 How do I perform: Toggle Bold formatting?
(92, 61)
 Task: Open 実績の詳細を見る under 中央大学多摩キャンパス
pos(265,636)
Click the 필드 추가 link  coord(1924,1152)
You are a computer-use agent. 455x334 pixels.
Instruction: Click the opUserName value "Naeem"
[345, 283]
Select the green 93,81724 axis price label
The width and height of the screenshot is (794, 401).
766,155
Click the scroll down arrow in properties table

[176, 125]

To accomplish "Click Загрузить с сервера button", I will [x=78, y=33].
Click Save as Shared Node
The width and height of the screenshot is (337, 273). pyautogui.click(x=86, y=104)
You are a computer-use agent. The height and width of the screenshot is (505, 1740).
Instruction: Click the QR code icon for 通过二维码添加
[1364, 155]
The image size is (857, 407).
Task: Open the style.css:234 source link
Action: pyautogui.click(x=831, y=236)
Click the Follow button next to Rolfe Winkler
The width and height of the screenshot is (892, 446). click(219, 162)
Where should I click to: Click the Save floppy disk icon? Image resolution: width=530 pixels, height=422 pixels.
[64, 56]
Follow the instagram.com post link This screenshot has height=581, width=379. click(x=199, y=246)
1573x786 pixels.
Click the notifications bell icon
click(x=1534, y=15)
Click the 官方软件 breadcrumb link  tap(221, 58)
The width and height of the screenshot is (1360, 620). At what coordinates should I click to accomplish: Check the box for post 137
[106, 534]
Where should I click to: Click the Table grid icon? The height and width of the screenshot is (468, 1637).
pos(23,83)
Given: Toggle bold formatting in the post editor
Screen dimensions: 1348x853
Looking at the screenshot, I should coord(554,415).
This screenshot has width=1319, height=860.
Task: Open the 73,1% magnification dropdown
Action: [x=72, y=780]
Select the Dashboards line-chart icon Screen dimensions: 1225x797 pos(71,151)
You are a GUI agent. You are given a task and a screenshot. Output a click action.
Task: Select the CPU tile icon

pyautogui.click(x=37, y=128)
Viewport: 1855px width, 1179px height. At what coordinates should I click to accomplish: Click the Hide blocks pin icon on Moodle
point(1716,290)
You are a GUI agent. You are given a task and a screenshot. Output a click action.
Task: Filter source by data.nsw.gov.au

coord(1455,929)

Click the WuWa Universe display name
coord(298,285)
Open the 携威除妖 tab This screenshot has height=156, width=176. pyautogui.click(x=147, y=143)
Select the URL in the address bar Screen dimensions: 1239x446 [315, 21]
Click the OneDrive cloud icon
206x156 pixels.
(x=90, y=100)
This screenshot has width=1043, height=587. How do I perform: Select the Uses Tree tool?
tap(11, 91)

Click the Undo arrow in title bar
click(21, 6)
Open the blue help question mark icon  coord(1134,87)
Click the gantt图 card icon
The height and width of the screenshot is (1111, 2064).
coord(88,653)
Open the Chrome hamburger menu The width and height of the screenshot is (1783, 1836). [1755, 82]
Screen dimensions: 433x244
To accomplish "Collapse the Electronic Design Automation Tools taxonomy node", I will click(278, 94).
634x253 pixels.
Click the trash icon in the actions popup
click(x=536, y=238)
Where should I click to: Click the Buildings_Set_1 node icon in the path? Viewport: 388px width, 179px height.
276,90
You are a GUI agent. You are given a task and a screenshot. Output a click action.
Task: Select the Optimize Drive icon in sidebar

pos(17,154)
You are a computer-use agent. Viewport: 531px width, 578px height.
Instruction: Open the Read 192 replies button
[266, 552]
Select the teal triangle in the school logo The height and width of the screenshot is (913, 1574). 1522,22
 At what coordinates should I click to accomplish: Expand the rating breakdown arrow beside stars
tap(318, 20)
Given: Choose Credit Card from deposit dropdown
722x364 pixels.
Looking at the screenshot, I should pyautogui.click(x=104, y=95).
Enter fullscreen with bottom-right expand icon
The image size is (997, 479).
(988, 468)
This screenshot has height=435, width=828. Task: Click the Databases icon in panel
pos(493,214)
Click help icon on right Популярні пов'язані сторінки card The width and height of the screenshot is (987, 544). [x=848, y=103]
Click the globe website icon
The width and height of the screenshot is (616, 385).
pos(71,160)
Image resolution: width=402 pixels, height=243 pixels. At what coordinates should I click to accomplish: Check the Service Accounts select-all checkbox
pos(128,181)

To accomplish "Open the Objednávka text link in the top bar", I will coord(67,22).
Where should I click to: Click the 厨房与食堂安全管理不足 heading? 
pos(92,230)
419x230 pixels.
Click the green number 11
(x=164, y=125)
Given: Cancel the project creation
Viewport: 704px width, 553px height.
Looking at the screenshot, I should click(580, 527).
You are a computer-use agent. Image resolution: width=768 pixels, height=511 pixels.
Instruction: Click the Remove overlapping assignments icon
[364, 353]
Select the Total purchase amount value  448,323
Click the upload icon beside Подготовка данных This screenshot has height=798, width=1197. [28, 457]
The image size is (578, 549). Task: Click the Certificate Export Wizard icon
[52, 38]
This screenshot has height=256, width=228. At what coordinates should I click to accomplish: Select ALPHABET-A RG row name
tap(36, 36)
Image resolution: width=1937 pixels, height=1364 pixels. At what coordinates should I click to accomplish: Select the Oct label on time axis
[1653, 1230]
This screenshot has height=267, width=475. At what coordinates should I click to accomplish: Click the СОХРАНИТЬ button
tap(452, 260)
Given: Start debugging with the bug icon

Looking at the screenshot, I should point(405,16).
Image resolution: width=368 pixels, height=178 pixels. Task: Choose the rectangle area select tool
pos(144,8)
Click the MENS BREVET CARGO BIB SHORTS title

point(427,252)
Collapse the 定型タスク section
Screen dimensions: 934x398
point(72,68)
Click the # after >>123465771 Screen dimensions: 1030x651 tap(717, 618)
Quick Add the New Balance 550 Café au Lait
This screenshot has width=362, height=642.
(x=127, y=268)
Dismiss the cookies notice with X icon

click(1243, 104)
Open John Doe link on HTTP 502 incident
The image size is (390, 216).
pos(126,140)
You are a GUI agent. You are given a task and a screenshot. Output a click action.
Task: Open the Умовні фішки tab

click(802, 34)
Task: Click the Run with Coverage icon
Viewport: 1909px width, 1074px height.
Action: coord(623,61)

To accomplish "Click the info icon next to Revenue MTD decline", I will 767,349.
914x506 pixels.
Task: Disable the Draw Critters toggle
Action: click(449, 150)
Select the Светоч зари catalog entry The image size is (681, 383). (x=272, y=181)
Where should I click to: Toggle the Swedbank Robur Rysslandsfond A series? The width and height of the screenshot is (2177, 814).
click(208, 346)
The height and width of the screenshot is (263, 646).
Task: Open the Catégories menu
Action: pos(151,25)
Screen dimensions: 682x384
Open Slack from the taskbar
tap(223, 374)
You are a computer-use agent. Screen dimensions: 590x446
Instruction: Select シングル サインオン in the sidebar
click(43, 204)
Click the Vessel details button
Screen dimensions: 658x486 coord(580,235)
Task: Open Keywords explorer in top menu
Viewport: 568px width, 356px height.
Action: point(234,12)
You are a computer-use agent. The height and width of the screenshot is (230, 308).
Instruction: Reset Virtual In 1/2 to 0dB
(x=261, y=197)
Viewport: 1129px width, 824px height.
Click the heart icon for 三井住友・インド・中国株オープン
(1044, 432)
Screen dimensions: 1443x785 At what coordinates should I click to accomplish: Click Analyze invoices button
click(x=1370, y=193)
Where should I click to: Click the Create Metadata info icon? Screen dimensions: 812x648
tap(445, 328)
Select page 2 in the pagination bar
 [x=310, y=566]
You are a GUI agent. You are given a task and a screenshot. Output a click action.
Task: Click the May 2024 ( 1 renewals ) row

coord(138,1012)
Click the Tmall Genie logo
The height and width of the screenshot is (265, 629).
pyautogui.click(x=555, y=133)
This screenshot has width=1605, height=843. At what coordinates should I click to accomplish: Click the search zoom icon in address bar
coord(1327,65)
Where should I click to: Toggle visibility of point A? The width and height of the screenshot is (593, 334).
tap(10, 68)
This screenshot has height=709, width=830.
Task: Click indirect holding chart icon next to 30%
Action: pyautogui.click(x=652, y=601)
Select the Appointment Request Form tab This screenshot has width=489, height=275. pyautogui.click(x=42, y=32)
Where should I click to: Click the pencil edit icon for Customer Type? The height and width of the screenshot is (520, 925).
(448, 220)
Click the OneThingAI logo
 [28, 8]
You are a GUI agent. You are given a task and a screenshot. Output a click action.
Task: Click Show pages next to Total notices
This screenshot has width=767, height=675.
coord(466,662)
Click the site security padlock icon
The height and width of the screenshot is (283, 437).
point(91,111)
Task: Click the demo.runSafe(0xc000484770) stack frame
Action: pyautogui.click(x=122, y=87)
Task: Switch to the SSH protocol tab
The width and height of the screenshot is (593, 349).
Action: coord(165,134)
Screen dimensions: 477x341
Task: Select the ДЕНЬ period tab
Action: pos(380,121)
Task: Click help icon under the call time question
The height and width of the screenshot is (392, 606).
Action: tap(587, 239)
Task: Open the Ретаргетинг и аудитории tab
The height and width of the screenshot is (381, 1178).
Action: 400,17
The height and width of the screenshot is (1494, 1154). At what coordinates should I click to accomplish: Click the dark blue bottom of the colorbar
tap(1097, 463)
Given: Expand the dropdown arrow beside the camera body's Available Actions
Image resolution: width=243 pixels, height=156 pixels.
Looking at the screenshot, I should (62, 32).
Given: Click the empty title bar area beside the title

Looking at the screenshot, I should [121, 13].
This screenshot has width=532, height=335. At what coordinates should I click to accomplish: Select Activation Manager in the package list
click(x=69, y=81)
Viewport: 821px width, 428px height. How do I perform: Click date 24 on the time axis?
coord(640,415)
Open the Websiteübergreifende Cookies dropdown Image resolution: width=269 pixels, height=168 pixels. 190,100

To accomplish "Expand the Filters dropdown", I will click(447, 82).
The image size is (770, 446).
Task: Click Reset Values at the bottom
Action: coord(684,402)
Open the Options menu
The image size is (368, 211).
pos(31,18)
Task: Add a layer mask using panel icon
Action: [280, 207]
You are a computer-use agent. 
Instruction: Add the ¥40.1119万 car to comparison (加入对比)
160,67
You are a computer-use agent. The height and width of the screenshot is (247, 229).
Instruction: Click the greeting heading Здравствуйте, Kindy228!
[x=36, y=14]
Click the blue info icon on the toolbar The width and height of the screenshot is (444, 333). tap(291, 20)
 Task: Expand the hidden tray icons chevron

++++++

## WHAT IS ASKED
Print the entries from the line with "Click the 官方软件" up to and including the line with "Select the URL", reproducing each line exactly.

## THE COMPLETED TASK
Click the 官方软件 breadcrumb link  tap(221, 58)
The width and height of the screenshot is (1360, 620). At what coordinates should I click to accomplish: Check the box for post 137
[106, 534]
Where should I click to: Click the Table grid icon? The height and width of the screenshot is (468, 1637).
pos(23,83)
Given: Toggle bold formatting in the post editor
Screen dimensions: 1348x853
Looking at the screenshot, I should coord(554,415).
This screenshot has width=1319, height=860.
Task: Open the 73,1% magnification dropdown
Action: [x=72, y=780]
Select the Dashboards line-chart icon Screen dimensions: 1225x797 pos(71,151)
You are a GUI agent. You are given a task and a screenshot. Output a click action.
Task: Select the CPU tile icon

pyautogui.click(x=37, y=128)
Viewport: 1855px width, 1179px height. At what coordinates should I click to accomplish: Click the Hide blocks pin icon on Moodle
point(1716,290)
You are a GUI agent. You are given a task and a screenshot. Output a click action.
Task: Filter source by data.nsw.gov.au

coord(1455,929)

Click the WuWa Universe display name
coord(298,285)
Open the 携威除妖 tab This screenshot has height=156, width=176. pyautogui.click(x=147, y=143)
Select the URL in the address bar Screen dimensions: 1239x446 [315, 21]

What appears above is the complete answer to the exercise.